When they got their eggs back to England and to the Natural History Museum, of course some stupid official could not be bothered with them, or with the eggs: did not know who they were. But this script was still being written by an artist who knew how it should be: to have these heroic madmen actually welcomed, the eggs taken in the trembling awe they merited – no, too much of an anticlimax. And the first of the scientists to examine the eggs missed an essential point, so one could say that the enterprise had been wasted. If you look at it from that point of view. Which was not Cherry-Garrard's: here is the last paragraph, the summing up:

And I tell you, if you have the desire for knowledge and the power to give it physical expression, go out and explore. If you are a brave man you will do nothing: if you are fearful you may do much, for none but cowards have need to prove their bravery. Some will tell you that you are mad, and nearly all will say, ‘What is the use?' For we are a nation of shopkeepers, and no shopkeeper will look at research which does not promise him a financial return within a year. And so you will sledge nearly alone, but those with whom you sledge will not be shopkeepers: that is worth a good deal. If you march your Winter Journeys you will have your reward, so long as all you want is a penguin's egg.

Notice here too the fine gentlemanly scorn for commerce, a spirit which is by no means dead with us.

The Winter Journey was only one of the impossible heroisms bred by the spirit of the expedition.

Here is another. Six men, officers and other ranks, were on a scientific trip, to collect specimens and observe conditions, intending to meet the ship, which was due to pick them up as soon as the ice made it possible. But such were the conditions that it was on the cards the ship would not get through and they would not be picked up. I repeat that they were quite aware of the possibilities. Yet they failed to equip themselves properly.
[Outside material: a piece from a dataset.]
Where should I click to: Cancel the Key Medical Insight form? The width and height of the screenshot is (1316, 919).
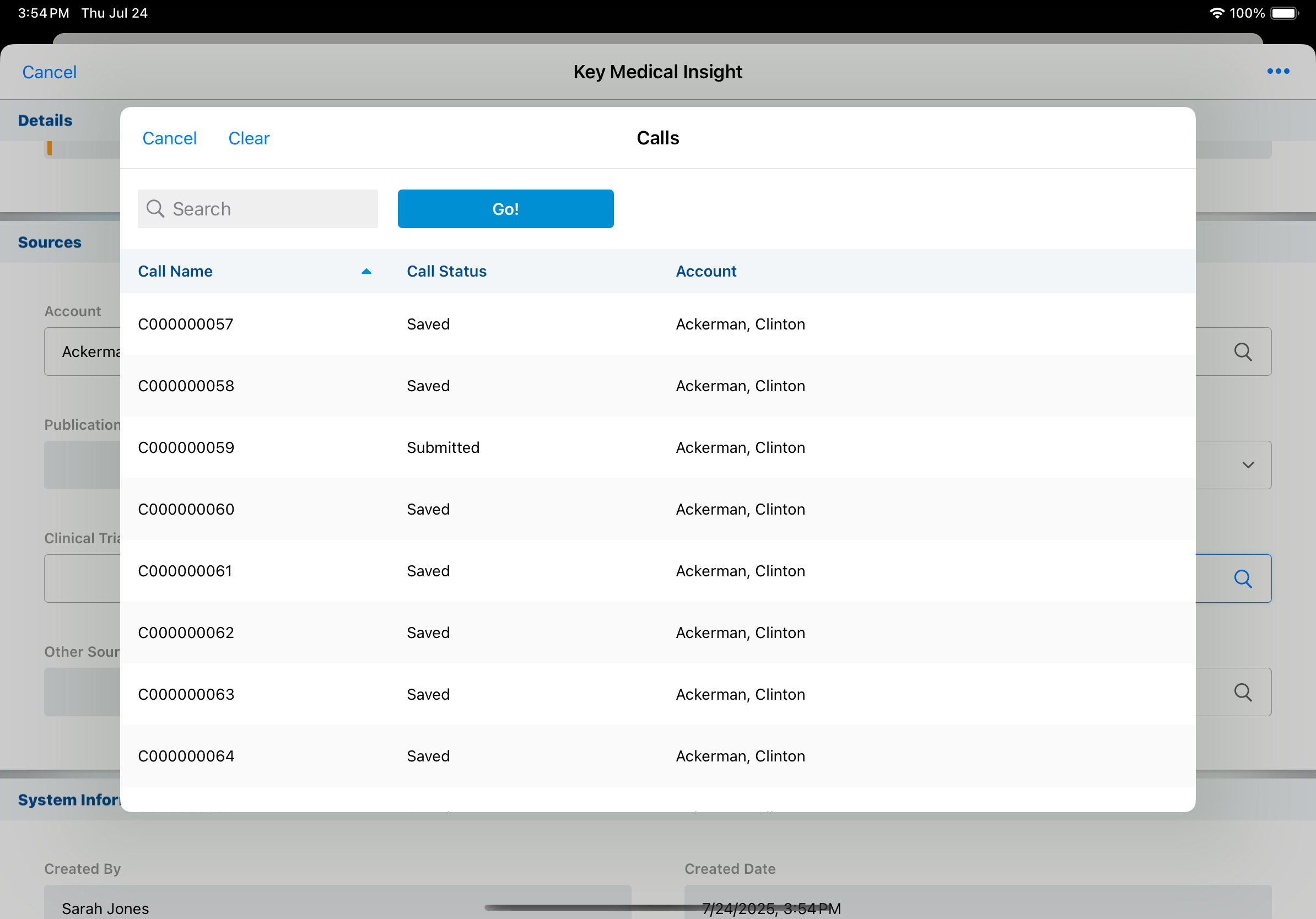coord(49,72)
No ship: and they were then faced with surviving until the next Antarctic spring without suitable clothing, or food, or equipment. They dug a hole under the snow, described by a later expedition as a dog kennel. They killed some seals and some penguins. They put themselves into the hole, and kept burning a small stove, fed by seal oil, which filled the cave and blackened the walls and them with greasy smoke. Officers on one side, men on the other, united by loving concern, they lay in their filthy and inadequate sleeping bags, singing songs of a religious and patriotic sort, and talking about England and food. There was, of course, only blubber and penguin to eat, and not much of that. To get their water to boil took an hour or so. They had diarrhoea. They were not however discouraged, and kept themselves going for six months through the Antarctic night by the most intelligent and determined discipline. When the ordeal was over – and when they had gone into the ice cave it was after four months of exhausting exposure and under-feeding – they made a dangerous way back to base, where they were greeted with the news of the deaths of Scott's party. These greasily black, half-starved ghosts then at once volunteered for duty, and went back to work.